Repeat the rows from the line containing "Screen dimensions: 700x393" through the line containing "Action: 95,31", including both of those lines, and omit the pictures.

#### RECORDS FOR PROCESSING:
++++++

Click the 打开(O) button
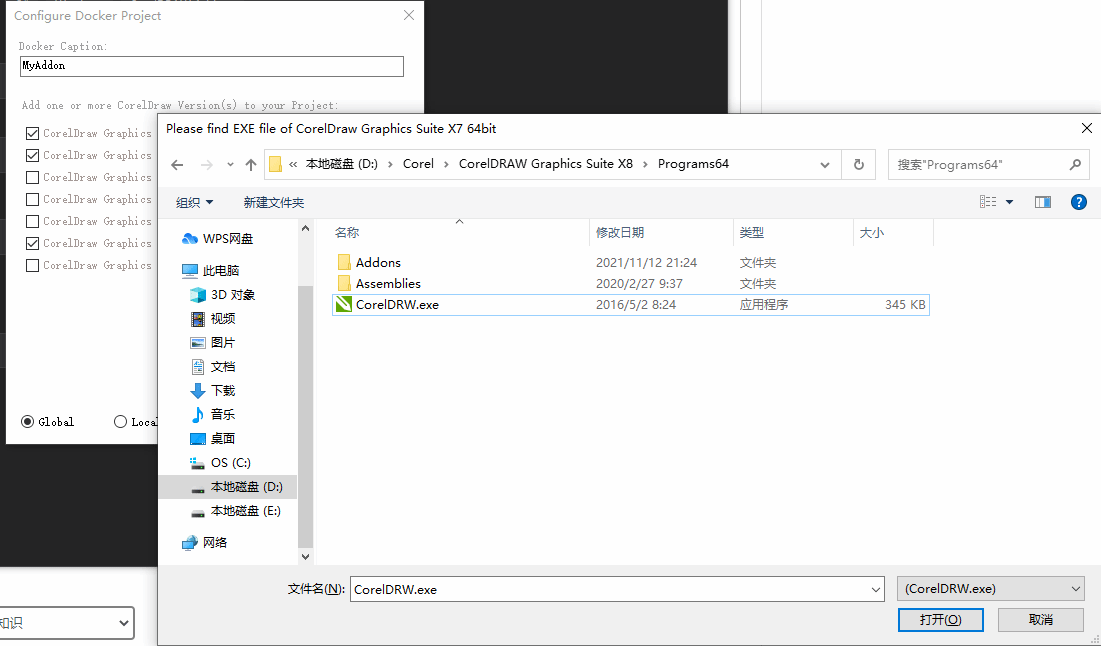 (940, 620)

++++++

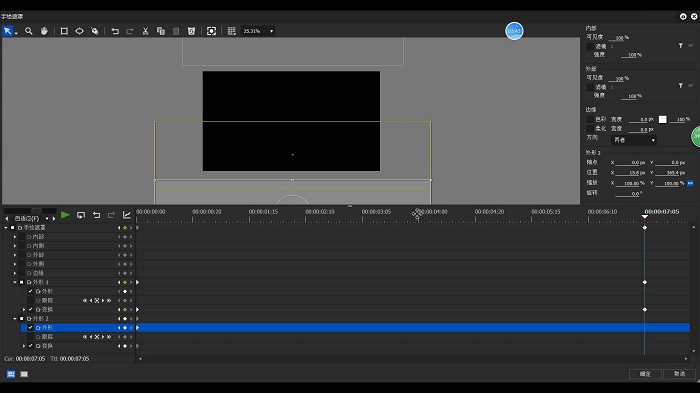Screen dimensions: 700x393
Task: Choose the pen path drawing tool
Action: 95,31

++++++

#### THE COMPLETED TASK:
Screen dimensions: 700x393
Task: Choose the pen path drawing tool
Action: 95,31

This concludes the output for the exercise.